_WRITTEN TASK_
Reproduce the items below word for word, omitting the pictures.

_Rows showing where targets appear_
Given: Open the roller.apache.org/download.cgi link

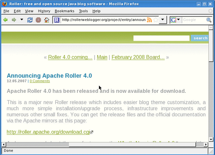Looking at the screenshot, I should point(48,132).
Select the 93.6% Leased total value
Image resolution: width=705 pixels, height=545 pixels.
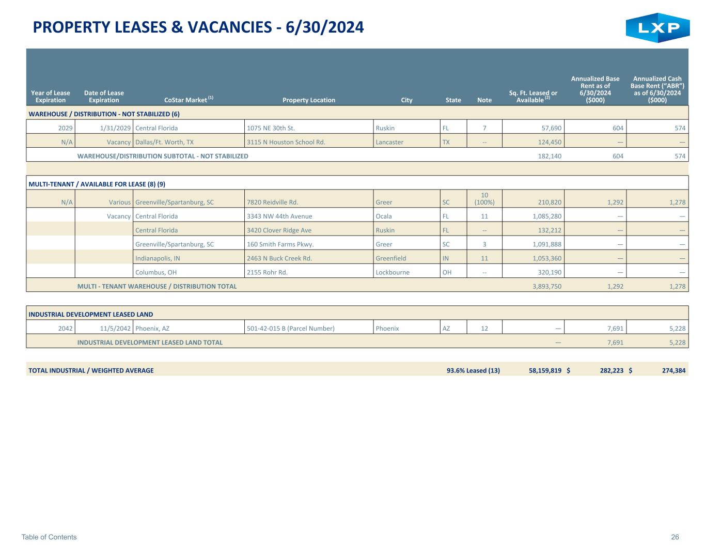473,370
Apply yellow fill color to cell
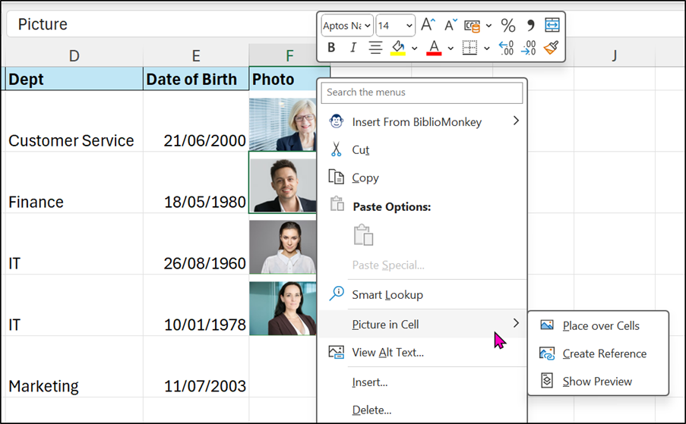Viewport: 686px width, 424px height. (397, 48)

_EXPECTED ANSWER_
Given: Open the roller.apache.org/download.cgi link

Looking at the screenshot, I should point(48,132).
Select the 93.6% Leased total value
Image resolution: width=705 pixels, height=545 pixels.
473,370
Apply yellow fill color to cell
Viewport: 686px width, 424px height. (397, 48)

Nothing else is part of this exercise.